Keynotes
Wednesday, August 6, 2025 at 9:00 – 10:00 AM
Thursday, August 7, 2025 at 9:00 – 10:00 AM
Open to all pass types.
Keynote Speakers will be announced soon!
Main Stage
Main Stage: Proof, Not Promises: Redefining Cybersecurity for the Defense Industrial Base
Snehal Antani | CEO & Co-Founder, Horizon3.ai
Bailey Bickley | Chief of DIB Defense, NSA Cybersecurity Collaboration Center
Date: Wednesday, August 6 | 12:50-1:15 PM (Oceanside A, Level 2)
Presented by Snehal Antani (Horizon3.ai) with Special Guest Bailey Bickley (NSA Cybersecurity Collaboration Center)
The Defense Industrial Base (DIB) is the backbone of national security—and is a high-value target for advanced cyber adversaries exploiting weaknesses across the supply chain. In this joint keynote, Snehal Antani, CEO of Horizon3.ai and special guest Bailey Bickley, Chief of DIB Defense at the NSA Cybersecurity Collaboration Center reveal how the NSA's Continuous Autonomous Penetration Testing (CAPT) service—powered by the NodeZero® Platform—is transforming how DIB suppliers secure their environments.
By combining intelligence-driven proactive insights with scalable, autonomous testing, CAPT empowers organizations to find, fix, and verify their exploitable weaknesses—shifting cybersecurity from reactive defense to operation resilience.
Drawing from real-world operations across the DIB, Bailey and Snehal will share "war stories" that reveal:
- Example critical vulnerabilities that once put the DIB at risk
- Attack paths enabled by misconfigurations, weak credentials, and unpatched systems
- The operational impact of shifting from reactive defense to continuous validation
Attendees will leave with field-tested guidance on how to:
- Prioritize and validate remediations based on proof of exploitability
- Seamlessly integrate autonomous testing into compliance and assurance workflows
- Reduce dependence on expensive, infrequent manual assessments
This keynote is more than a technical session—it's a strategic look at how the NSA and private sector are partnering to secure the defense supply chain. If you're responsible for protecting the systems that protect the nation, this session is your blueprint for action.
Open to All Pass Types.
Main Stage: Unmasking Cyber Villains: How Microsoft Stays Ahead of the World's Most Dangerous Hackers
Aarti Borkar | Corporate Vice President, Security Customer Success, Microsoft
Andrew Rapp | Senior Director of Security Research, Microsoft
Simeon Kakpovi | Senior Threat Intelligence Analyst, Microsoft
Sherrod DeGrippo | Director of Threat Intelligence Strategy, Microsoft
Date: Thursday, August 7 | 12:15-12:40 PM (Oceanside A, Level 2)

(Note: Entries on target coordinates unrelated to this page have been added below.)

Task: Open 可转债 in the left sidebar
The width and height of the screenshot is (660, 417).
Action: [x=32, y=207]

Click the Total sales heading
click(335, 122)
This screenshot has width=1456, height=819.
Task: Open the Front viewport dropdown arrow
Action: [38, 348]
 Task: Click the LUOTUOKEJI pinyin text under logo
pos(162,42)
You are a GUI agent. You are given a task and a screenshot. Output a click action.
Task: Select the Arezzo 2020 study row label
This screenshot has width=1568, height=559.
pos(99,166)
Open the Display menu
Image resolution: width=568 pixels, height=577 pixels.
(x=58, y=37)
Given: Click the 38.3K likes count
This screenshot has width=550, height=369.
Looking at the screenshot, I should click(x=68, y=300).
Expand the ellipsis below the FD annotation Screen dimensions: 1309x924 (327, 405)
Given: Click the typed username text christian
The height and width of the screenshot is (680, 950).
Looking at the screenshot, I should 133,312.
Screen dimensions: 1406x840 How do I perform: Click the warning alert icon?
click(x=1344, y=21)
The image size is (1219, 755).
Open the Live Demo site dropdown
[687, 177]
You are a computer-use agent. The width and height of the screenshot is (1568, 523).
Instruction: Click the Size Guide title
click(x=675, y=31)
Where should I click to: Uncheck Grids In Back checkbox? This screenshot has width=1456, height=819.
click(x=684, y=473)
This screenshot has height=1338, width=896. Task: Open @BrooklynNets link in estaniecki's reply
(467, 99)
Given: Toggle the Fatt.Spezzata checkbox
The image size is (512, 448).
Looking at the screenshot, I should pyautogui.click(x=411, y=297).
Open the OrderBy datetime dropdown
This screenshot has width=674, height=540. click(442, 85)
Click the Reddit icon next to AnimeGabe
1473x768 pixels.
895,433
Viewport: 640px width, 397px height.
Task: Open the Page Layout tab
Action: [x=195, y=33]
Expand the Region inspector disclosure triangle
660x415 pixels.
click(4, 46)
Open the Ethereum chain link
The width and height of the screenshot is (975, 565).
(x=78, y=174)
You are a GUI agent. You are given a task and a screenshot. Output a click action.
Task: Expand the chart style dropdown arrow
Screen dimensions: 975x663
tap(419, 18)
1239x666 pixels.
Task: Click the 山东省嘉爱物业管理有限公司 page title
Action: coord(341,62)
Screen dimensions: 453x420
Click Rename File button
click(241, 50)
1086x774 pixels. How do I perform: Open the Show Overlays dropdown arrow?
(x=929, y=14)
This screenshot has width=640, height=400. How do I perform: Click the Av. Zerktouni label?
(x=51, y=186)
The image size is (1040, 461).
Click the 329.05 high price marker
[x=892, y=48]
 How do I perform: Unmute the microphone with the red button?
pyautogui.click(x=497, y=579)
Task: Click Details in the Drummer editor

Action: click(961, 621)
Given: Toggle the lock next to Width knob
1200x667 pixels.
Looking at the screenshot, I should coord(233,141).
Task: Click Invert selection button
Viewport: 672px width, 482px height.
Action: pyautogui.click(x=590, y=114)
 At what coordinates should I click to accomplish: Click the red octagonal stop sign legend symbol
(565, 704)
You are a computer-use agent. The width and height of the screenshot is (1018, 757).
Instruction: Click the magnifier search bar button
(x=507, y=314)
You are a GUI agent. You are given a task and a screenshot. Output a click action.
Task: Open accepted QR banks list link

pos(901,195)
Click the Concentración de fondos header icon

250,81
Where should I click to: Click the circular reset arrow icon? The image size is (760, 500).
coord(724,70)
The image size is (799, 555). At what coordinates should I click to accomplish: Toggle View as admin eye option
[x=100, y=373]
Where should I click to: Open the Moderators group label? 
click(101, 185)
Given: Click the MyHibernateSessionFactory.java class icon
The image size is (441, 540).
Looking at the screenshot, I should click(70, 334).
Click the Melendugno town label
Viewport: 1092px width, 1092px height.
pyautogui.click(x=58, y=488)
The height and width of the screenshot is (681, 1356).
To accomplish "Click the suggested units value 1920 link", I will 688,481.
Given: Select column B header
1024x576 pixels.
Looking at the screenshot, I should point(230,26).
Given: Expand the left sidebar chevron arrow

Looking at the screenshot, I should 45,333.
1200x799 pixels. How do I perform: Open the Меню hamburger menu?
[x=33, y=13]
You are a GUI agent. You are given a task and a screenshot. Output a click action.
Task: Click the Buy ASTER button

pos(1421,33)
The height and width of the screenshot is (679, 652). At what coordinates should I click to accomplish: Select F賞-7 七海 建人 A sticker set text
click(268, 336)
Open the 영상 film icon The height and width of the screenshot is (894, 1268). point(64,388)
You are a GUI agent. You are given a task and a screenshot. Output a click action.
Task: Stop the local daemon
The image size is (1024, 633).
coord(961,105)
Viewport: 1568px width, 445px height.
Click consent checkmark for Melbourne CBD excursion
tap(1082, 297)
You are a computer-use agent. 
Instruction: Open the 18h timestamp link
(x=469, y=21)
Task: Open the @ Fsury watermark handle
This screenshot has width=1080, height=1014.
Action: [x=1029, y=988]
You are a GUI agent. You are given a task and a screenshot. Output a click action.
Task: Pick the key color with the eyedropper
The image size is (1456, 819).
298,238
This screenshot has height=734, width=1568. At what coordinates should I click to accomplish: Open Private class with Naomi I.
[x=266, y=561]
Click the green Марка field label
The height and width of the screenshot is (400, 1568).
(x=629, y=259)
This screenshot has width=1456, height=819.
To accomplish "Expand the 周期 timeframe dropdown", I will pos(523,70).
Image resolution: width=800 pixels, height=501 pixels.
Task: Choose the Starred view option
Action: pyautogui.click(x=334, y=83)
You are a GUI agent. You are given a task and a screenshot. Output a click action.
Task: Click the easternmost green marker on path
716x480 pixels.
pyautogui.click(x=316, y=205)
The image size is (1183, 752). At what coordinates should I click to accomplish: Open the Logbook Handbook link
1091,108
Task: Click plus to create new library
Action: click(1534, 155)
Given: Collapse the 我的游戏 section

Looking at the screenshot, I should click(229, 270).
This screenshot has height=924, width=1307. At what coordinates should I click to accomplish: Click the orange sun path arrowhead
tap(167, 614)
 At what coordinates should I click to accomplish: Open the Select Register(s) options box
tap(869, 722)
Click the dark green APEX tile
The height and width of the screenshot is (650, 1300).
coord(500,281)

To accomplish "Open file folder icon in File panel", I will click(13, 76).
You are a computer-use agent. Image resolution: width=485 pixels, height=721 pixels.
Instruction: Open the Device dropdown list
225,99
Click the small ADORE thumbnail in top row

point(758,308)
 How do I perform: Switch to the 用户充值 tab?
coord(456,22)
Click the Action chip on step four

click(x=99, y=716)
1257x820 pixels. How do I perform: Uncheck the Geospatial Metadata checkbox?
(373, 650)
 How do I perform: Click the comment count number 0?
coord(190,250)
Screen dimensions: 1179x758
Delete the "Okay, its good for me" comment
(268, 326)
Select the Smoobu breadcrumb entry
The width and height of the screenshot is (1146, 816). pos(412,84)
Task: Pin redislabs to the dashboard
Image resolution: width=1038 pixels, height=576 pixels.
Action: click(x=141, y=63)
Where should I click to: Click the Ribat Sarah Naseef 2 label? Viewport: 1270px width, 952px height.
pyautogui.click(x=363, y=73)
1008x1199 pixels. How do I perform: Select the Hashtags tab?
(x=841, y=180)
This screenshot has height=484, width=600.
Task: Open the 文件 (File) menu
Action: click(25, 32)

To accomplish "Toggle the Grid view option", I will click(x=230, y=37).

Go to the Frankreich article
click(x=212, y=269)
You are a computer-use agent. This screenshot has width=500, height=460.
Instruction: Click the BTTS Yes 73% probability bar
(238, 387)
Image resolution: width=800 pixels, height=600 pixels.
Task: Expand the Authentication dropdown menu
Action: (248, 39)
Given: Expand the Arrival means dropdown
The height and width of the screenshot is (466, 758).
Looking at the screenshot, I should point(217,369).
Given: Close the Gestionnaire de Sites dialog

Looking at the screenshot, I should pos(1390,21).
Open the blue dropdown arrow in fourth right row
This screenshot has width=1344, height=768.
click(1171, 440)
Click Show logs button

What does it take to stay one step ahead of the world's most advanced cyber threats? At Microsoft, it means eliminating internal silos and turning intelligence into action, faster than ever before.
Go behind the scenes with Microsoft's threat intelligence, incident response, and threat hunting leaders. Learn how these functions operate as a unified force, creating a real-time feedback loop that enables Microsoft to detect, disrupt, and outpace sophisticated actors like Star Blizzard and Mint Sandstorm.
Attendees will learn:
- The techniques Microsoft's threat hunters use to uncover hidden malicious activity across global telemetry in near real-time
- Ways intelligence teams attribute nation-state groups and track shifting tactics, techniques, and procedures (TTPs)
- How the world's largest bug bounty program feeds Microsoft's detection capabilities and enhances threat intelligence shared across the global defender community
Attendees will walk away with a clear view of what it takes to track the most elusive actors, lessons from real intrusions, and how Microsoft translates threat signals into global protection.
Open to All Pass Types.
Locknote
Locknote: Conclusions & Key Takeaways from Black Hat USA 2025
Date: Thursday, August 7 | 4:20 - 5:00 PM
Join Black Hat USA Review Board Members as they conclude Black Hat USA 2025 with an insightful conversation on the most pressing issues facing the InfoSec community. This Locknote will feature a candid discussion on the conference's key takeaways and how these trends will impact future InfoSec strategies.